● Problem description: For every line in the material, print that line exactly.

● Input data:
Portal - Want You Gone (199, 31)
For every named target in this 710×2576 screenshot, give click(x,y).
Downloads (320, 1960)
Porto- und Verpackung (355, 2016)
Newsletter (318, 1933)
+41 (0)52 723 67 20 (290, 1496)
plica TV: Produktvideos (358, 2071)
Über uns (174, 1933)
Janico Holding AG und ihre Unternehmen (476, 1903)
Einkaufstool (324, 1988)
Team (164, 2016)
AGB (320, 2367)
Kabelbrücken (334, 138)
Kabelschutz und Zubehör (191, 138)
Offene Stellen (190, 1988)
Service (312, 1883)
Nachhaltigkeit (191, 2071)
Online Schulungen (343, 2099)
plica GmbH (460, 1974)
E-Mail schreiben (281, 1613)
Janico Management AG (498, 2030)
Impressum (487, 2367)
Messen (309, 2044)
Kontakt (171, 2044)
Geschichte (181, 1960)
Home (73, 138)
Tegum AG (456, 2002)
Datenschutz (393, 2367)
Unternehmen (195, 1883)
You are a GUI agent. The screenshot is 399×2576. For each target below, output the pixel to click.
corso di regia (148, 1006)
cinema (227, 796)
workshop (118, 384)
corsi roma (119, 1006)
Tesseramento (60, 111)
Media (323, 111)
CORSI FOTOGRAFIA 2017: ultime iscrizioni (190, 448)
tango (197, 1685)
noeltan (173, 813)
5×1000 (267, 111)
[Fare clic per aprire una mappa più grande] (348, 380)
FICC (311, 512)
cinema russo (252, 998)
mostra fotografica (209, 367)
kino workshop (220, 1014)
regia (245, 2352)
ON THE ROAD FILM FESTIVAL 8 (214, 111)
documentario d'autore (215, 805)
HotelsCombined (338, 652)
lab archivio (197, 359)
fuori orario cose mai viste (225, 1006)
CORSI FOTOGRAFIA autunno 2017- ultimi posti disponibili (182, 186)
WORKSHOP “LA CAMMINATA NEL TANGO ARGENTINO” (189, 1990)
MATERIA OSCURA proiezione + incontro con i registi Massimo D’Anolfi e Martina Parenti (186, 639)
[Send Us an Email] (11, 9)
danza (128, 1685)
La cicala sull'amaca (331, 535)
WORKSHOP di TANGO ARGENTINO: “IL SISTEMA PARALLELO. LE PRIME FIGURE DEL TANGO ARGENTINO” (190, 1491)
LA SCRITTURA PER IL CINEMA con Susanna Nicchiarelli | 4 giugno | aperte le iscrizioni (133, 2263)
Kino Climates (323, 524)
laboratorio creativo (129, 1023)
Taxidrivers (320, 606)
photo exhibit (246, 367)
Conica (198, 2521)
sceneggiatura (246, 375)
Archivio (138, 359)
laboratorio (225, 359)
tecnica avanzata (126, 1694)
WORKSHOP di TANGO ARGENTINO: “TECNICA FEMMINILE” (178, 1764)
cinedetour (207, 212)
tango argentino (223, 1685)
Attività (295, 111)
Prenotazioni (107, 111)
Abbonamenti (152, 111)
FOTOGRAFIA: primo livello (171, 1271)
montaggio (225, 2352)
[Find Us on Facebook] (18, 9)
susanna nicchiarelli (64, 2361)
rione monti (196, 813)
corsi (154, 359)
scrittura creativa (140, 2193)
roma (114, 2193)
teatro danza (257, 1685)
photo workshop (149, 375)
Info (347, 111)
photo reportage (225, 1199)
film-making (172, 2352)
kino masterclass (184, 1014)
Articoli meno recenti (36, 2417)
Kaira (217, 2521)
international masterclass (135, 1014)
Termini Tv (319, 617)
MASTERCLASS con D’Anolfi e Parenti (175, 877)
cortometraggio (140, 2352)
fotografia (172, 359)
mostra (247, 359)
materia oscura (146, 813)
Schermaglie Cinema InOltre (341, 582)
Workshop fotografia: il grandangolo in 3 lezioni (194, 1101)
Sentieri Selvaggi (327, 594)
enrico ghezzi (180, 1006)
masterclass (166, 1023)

● Written solution:
Portal - Want You Gone (199, 31)
For every named target in this 710×2576 screenshot, give click(x,y).
Downloads (320, 1960)
Porto- und Verpackung (355, 2016)
Newsletter (318, 1933)
+41 (0)52 723 67 20 (290, 1496)
plica TV: Produktvideos (358, 2071)
Über uns (174, 1933)
Janico Holding AG und ihre Unternehmen (476, 1903)
Einkaufstool (324, 1988)
Team (164, 2016)
AGB (320, 2367)
Kabelbrücken (334, 138)
Kabelschutz und Zubehör (191, 138)
Offene Stellen (190, 1988)
Service (312, 1883)
Nachhaltigkeit (191, 2071)
Online Schulungen (343, 2099)
plica GmbH (460, 1974)
E-Mail schreiben (281, 1613)
Janico Management AG (498, 2030)
Impressum (487, 2367)
Messen (309, 2044)
Kontakt (171, 2044)
Geschichte (181, 1960)
Home (73, 138)
Tegum AG (456, 2002)
Datenschutz (393, 2367)
Unternehmen (195, 1883)
You are a GUI agent. The screenshot is 399×2576. For each target below, output the pixel to click.
corso di regia (148, 1006)
cinema (227, 796)
workshop (118, 384)
corsi roma (119, 1006)
Tesseramento (60, 111)
Media (323, 111)
CORSI FOTOGRAFIA 2017: ultime iscrizioni (190, 448)
tango (197, 1685)
noeltan (173, 813)
5×1000 (267, 111)
[Fare clic per aprire una mappa più grande] (348, 380)
FICC (311, 512)
cinema russo (252, 998)
mostra fotografica (209, 367)
kino workshop (220, 1014)
regia (245, 2352)
ON THE ROAD FILM FESTIVAL 8 (214, 111)
documentario d'autore (215, 805)
HotelsCombined (338, 652)
lab archivio (197, 359)
fuori orario cose mai viste (225, 1006)
CORSI FOTOGRAFIA autunno 2017- ultimi posti disponibili (182, 186)
WORKSHOP “LA CAMMINATA NEL TANGO ARGENTINO” (189, 1990)
MATERIA OSCURA proiezione + incontro con i registi Massimo D’Anolfi e Martina Parenti (186, 639)
[Send Us an Email] (11, 9)
danza (128, 1685)
La cicala sull'amaca (331, 535)
WORKSHOP di TANGO ARGENTINO: “IL SISTEMA PARALLELO. LE PRIME FIGURE DEL TANGO ARGENTINO” (190, 1491)
LA SCRITTURA PER IL CINEMA con Susanna Nicchiarelli | 4 giugno | aperte le iscrizioni (133, 2263)
Kino Climates (323, 524)
laboratorio creativo (129, 1023)
Taxidrivers (320, 606)
photo exhibit (246, 367)
Conica (198, 2521)
sceneggiatura (246, 375)
Archivio (138, 359)
laboratorio (225, 359)
tecnica avanzata (126, 1694)
WORKSHOP di TANGO ARGENTINO: “TECNICA FEMMINILE” (178, 1764)
cinedetour (207, 212)
tango argentino (223, 1685)
Attività (295, 111)
Prenotazioni (107, 111)
Abbonamenti (152, 111)
FOTOGRAFIA: primo livello (171, 1271)
montaggio (225, 2352)
[Find Us on Facebook] (18, 9)
susanna nicchiarelli (64, 2361)
rione monti (196, 813)
corsi (154, 359)
scrittura creativa (140, 2193)
roma (114, 2193)
teatro danza (257, 1685)
photo workshop (149, 375)
Info (347, 111)
photo reportage (225, 1199)
film-making (172, 2352)
kino masterclass (184, 1014)
Articoli meno recenti (36, 2417)
Kaira (217, 2521)
international masterclass (135, 1014)
Termini Tv (319, 617)
MASTERCLASS con D’Anolfi e Parenti (175, 877)
cortometraggio (140, 2352)
fotografia (172, 359)
mostra (247, 359)
materia oscura (146, 813)
Schermaglie Cinema InOltre (341, 582)
Workshop fotografia: il grandangolo in 3 lezioni (194, 1101)
Sentieri Selvaggi (327, 594)
enrico ghezzi (180, 1006)
masterclass (166, 1023)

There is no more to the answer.